**WHAT IS ASKED**
Could you format the rows between the line holding "The image size is (1158, 651)." and the line holding "click(x=62, y=166)", inclusive, as a JSON list of strings with one string per line and blank lines left out? Leave the pictures out of the answer.

**MATERIAL SHOWN**
— Begin —
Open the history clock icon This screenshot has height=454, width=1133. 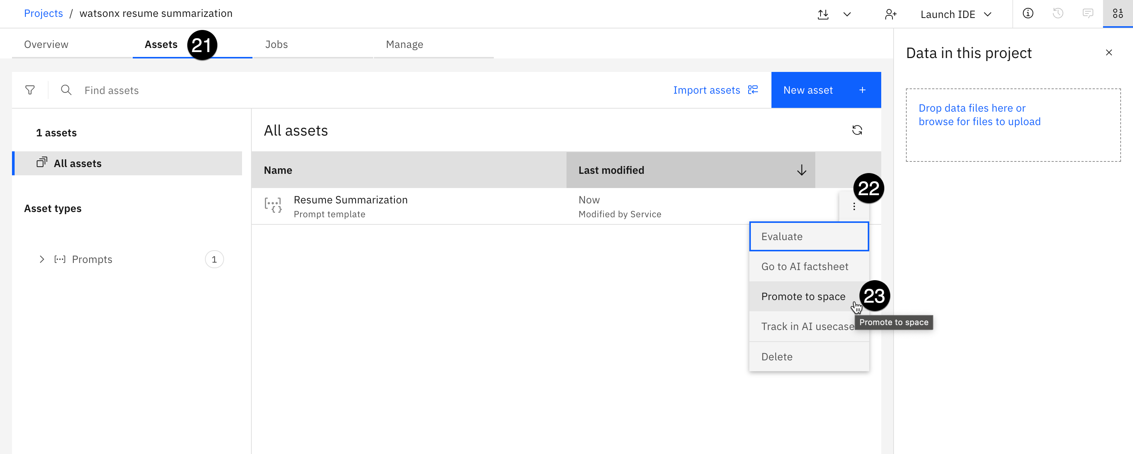point(1058,14)
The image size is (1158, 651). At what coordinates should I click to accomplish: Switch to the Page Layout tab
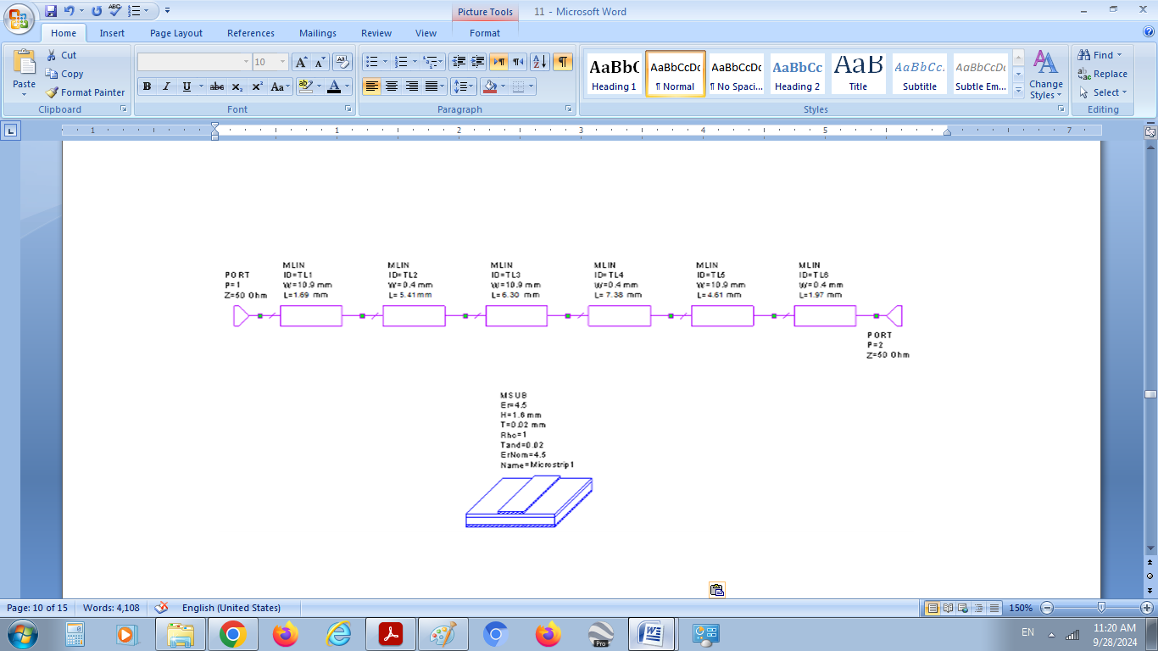pyautogui.click(x=176, y=33)
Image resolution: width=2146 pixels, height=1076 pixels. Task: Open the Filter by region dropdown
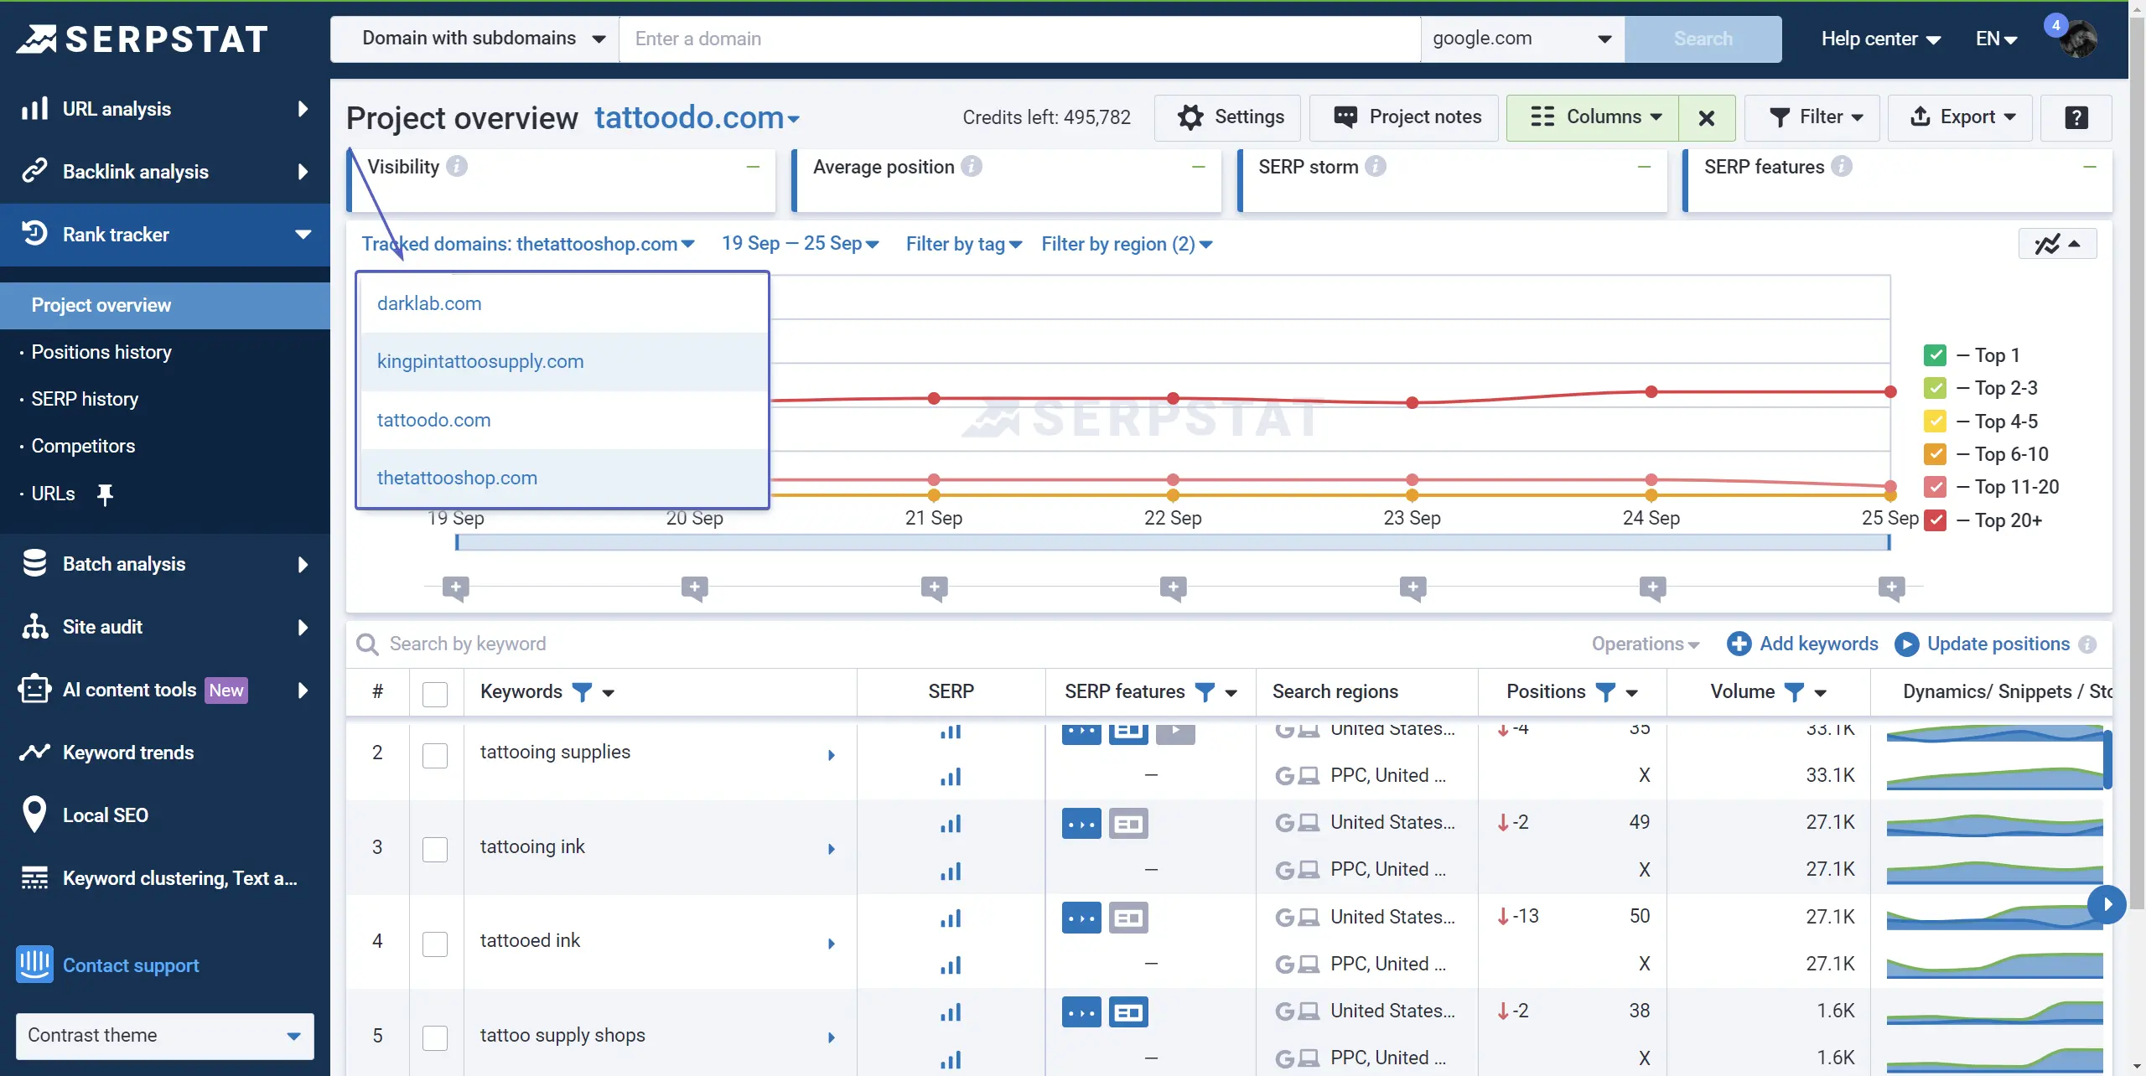[x=1126, y=244]
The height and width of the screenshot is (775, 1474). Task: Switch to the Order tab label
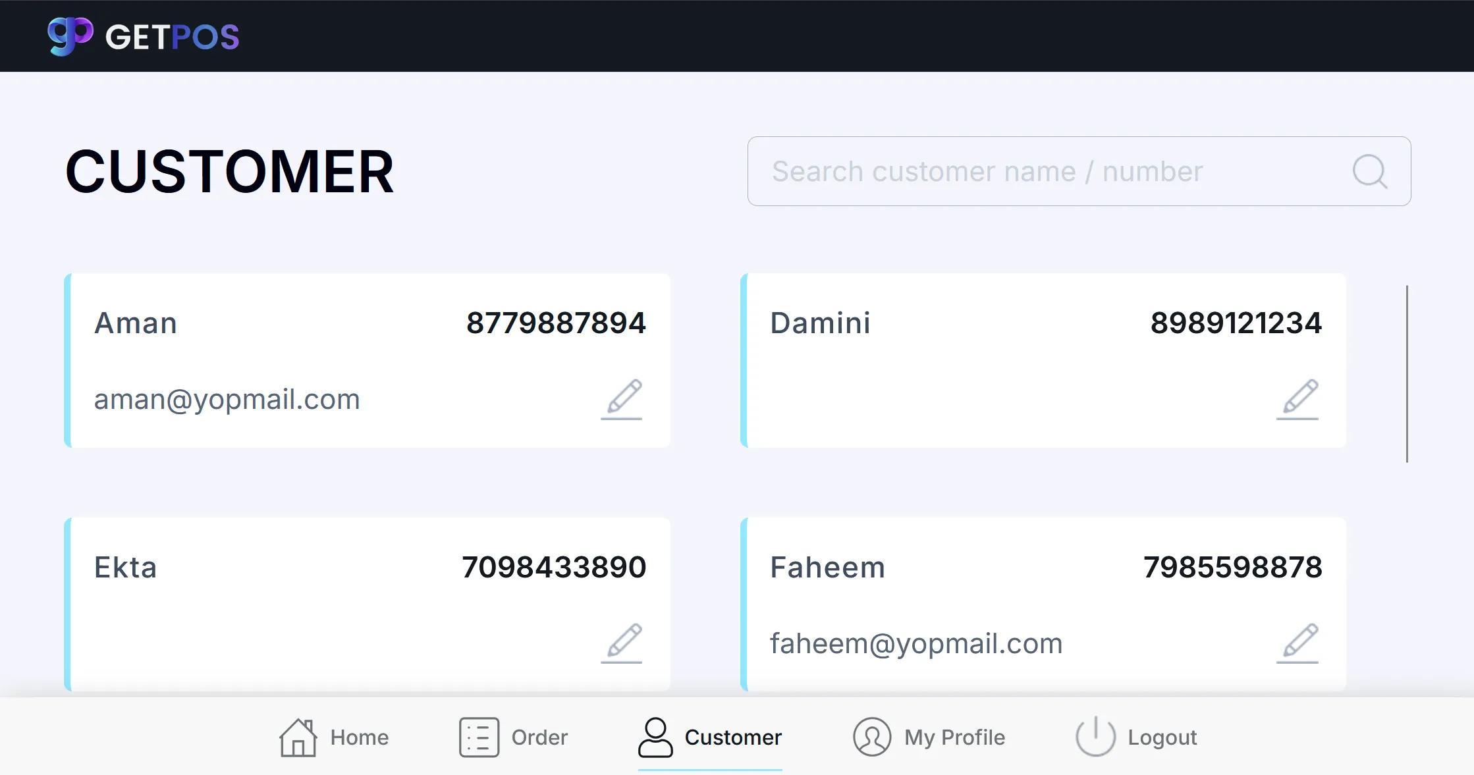tap(539, 737)
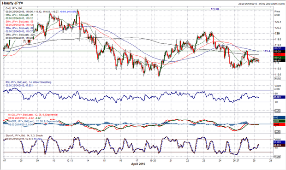The width and height of the screenshot is (286, 170).
Task: Click the Auto button in the RSI panel
Action: 277,111
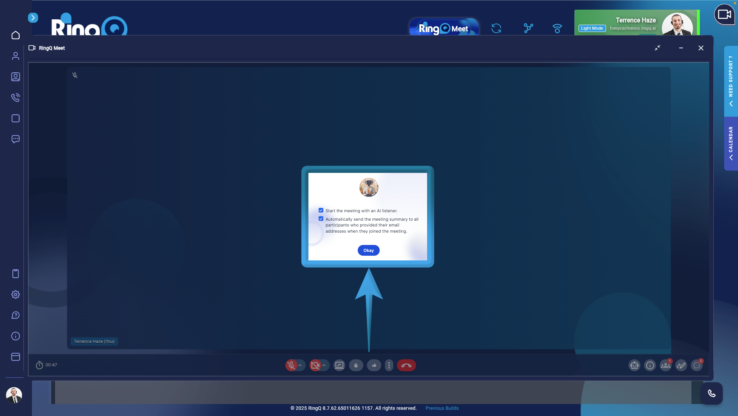Image resolution: width=738 pixels, height=416 pixels.
Task: Uncheck Start the meeting with an AI listener
Action: pos(321,210)
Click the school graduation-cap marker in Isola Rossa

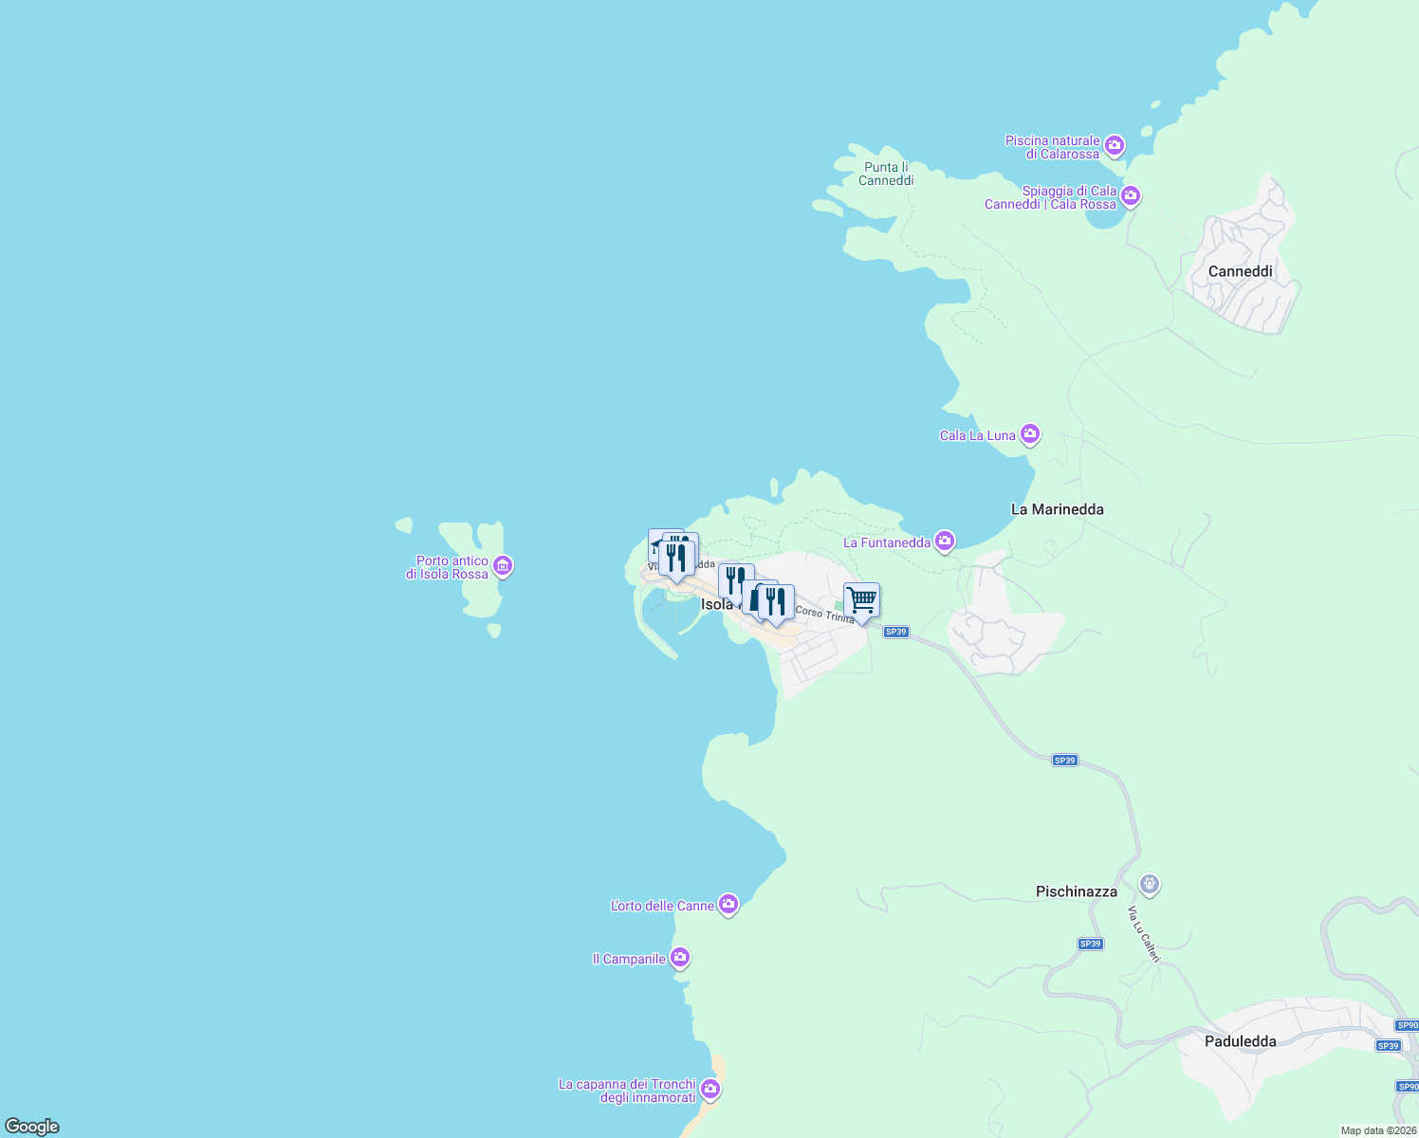(655, 547)
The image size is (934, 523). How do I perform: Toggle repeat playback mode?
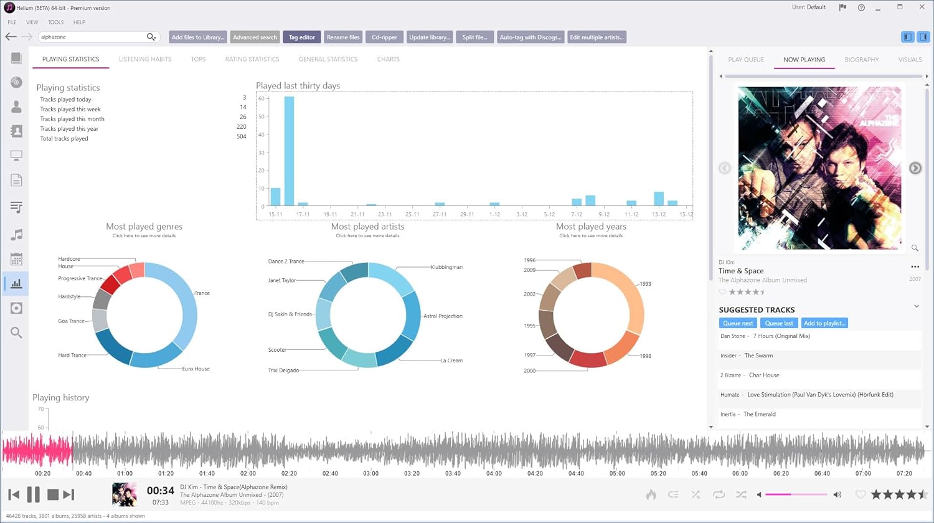coord(719,494)
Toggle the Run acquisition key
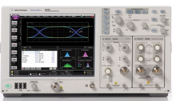This screenshot has height=101, width=174. point(130,12)
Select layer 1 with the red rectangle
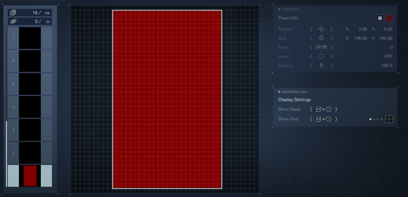This screenshot has width=408, height=197. [30, 176]
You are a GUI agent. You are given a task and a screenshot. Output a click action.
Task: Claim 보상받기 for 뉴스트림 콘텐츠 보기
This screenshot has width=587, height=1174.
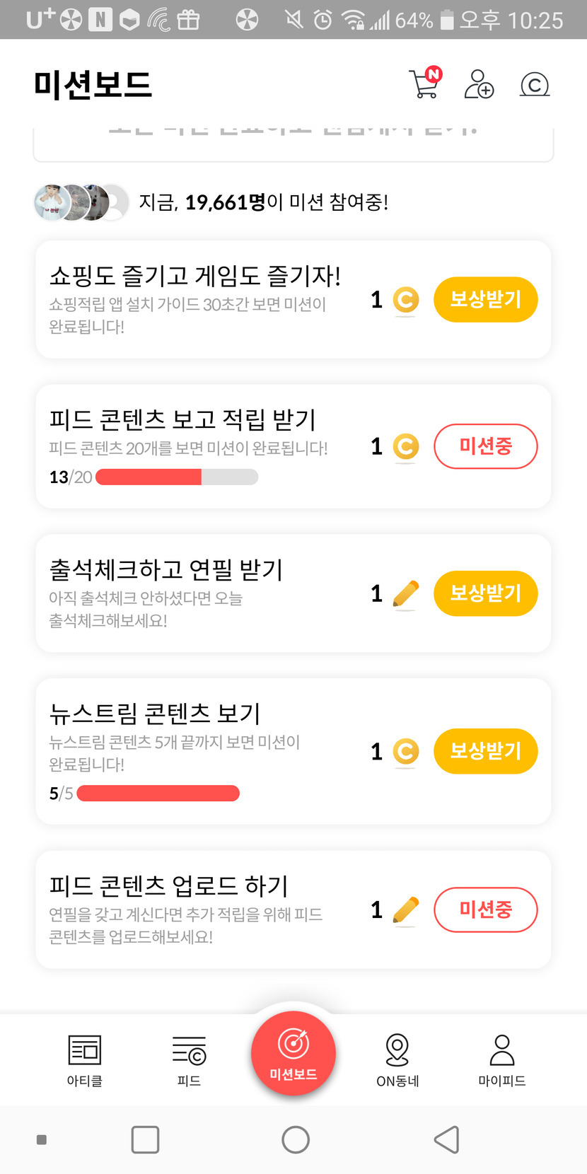click(485, 751)
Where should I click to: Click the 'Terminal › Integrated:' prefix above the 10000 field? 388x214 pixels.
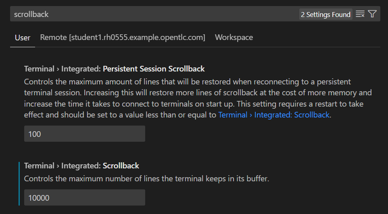click(x=62, y=166)
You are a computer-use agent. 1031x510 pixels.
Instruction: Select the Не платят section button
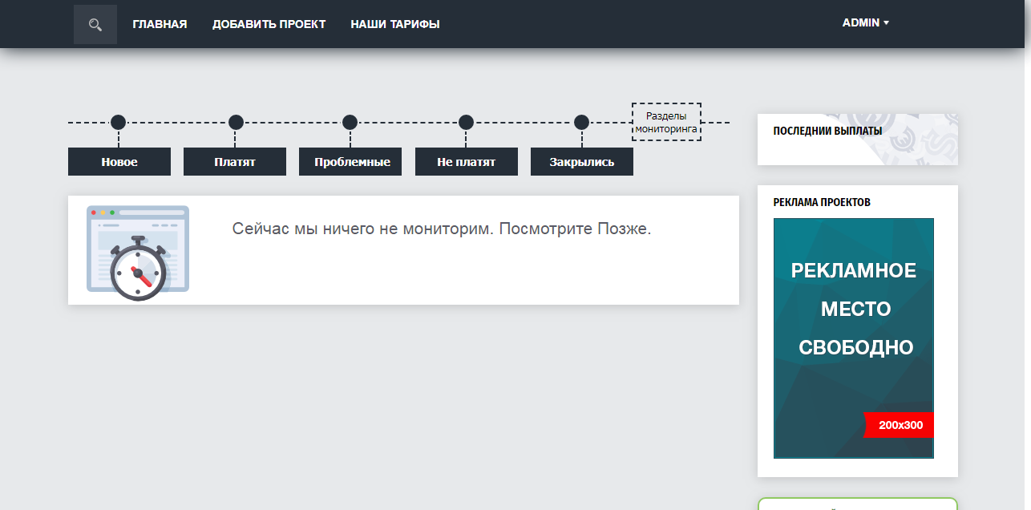[466, 162]
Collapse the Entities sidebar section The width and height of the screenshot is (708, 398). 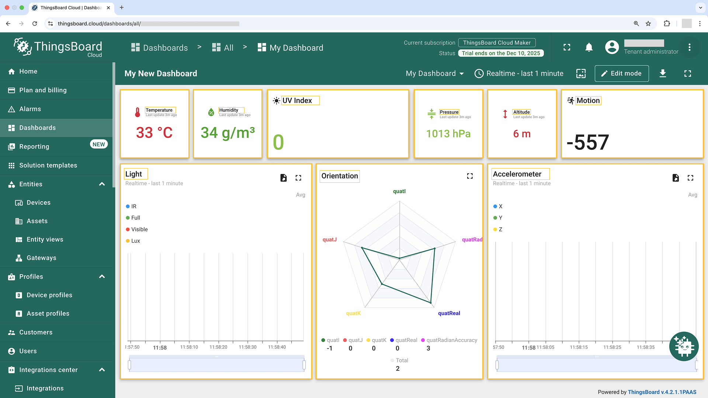tap(102, 184)
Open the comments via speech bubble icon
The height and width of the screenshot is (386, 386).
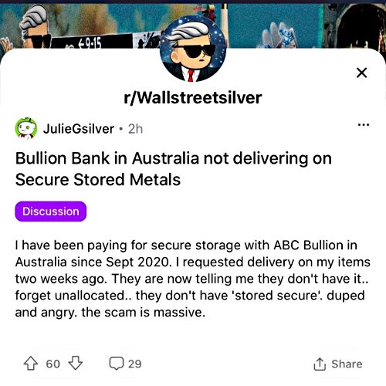pos(117,364)
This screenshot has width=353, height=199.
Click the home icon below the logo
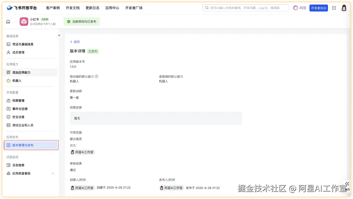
— End —
**TASK RESPONSE**
[
  "The image size is (1158, 651). At what coordinates should I click to accomplish: Switch to the Page Layout tab",
  "pyautogui.click(x=176, y=33)",
  "Image resolution: width=2146 pixels, height=1076 pixels. Task: Open the Filter by region dropdown",
  "[x=1126, y=244]",
  "The height and width of the screenshot is (775, 1474). Task: Switch to the Order tab label",
  "tap(539, 737)",
  "The width and height of the screenshot is (286, 170).",
  "Task: Click the Auto button in the RSI panel",
  "Action: 277,111",
  "Image resolution: width=738 pixels, height=416 pixels.",
  "Task: Uncheck Start the meeting with an AI listener",
  "Action: pos(321,210)",
  "Click the school graduation-cap marker in Isola Rossa",
  "(655, 547)",
  "The image size is (934, 523). How do I perform: Toggle repeat playback mode?",
  "coord(719,494)",
  "Toggle the Run acquisition key",
  "This screenshot has height=101, width=174. point(130,12)",
  "Select layer 1 with the red rectangle",
  "This screenshot has width=408, height=197. [30, 176]",
  "You are a GUI agent. You are given a task and a screenshot. Output a click action.",
  "Task: Claim 보상받기 for 뉴스트림 콘텐츠 보기",
  "This screenshot has width=587, height=1174.",
  "click(485, 751)",
  "Where should I click to: Click the 'Terminal › Integrated:' prefix above the 10000 field? 388x214 pixels.",
  "click(x=62, y=166)"
]